I was just beginning to think the same thing. I'm in the middle of writing a dynamic recompilation core for a Z80 emulator that targets the JVM. The cool thing, is that it looks like I won't have to generate an IR and perform compiler optimizations on it, because I can just generate Java bytecode directly and let the optimizer in the virtual machine take care of it. The end result is that the emulator should run very fast, with a modicum of effort on my part.

I love writing optimizers

The idea that with just one bit of code I can make every occurrence of a certain code pattern run faster in language X is just very appealing. It is meta-refactoring, in a way.
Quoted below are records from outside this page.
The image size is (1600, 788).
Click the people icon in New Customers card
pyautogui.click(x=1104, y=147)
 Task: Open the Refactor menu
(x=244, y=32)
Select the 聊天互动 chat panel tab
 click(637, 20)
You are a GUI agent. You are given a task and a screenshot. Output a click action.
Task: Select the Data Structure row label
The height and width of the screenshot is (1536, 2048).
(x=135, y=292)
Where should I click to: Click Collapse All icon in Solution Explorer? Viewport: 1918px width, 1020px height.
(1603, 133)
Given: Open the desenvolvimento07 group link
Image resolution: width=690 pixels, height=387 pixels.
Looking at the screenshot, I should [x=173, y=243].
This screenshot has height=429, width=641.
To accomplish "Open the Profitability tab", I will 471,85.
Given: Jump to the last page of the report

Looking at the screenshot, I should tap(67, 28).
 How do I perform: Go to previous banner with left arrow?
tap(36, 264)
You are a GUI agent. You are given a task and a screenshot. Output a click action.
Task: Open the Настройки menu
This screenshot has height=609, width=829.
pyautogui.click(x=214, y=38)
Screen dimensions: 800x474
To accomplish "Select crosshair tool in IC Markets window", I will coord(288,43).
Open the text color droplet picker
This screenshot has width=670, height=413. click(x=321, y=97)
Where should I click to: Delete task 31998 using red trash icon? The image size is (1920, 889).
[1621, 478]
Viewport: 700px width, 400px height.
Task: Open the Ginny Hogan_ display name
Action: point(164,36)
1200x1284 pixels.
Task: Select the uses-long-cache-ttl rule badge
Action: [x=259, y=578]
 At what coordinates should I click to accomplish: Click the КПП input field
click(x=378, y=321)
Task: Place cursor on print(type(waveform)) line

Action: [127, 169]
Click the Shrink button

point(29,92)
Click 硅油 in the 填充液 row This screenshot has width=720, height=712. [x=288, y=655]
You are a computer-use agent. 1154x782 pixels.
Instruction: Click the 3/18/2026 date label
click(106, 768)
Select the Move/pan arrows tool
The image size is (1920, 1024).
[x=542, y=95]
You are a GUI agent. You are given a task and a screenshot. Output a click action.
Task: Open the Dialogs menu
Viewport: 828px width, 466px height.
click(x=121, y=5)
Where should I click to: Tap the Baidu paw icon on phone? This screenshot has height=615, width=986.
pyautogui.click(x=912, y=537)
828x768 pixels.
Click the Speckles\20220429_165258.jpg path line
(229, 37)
A sport in itself.

I am very big on simple/small/fast, but I will happily make an exception for optimizers. A good optimizer can be scaled, so it can be fast if needed. A bugfree optimizer is a black box, so all complexity is completely hidden. The cost of "complexity" is worth it, as every algorithm in it is amortized over so many pieces of code.

Like me, a lot of people here like very productive/expressive/dynamic languages... but out there many people still think in terms of "won't use it if not with N% of C". Optimizers can pull a larger section of expressive language features within that benchmark... they are essential for a language's marketability.

The biggest hurdle for optimizers for very expressive languages is performance predictability. Certain optimisations (like e.g. constant folding) are trivial and therefore predictable, the more complex they get less so. It is very cool if "primes" in Haskell can run as fast as C, but it becomes useless if a similar program suddenly is 100x slower. Sure, you can always do more with smart algorithms, but working with such variances is frustrating. Besides, it is sometimes nice not having to hand optimise your simple & elegant but brute force code because the compiler guarantees very tight code which is "fast enough".

But type system is important

Of course this has absolutely nothing to do with type systems.

In static typed languages optimizer could use the fact that types are known on the compilation stage to do some type depended optimizations (e.g. place integers into registers).

Erehwon

It's temping to name a language that.

I'm beginning to think that the place to focus now is just on some extremely minimalistic vectorized virtual machine and bootstrap from there, with the focus absolutely being on threading and vectorization for modern hardware. This is not at all an original thought with me; see vlerq.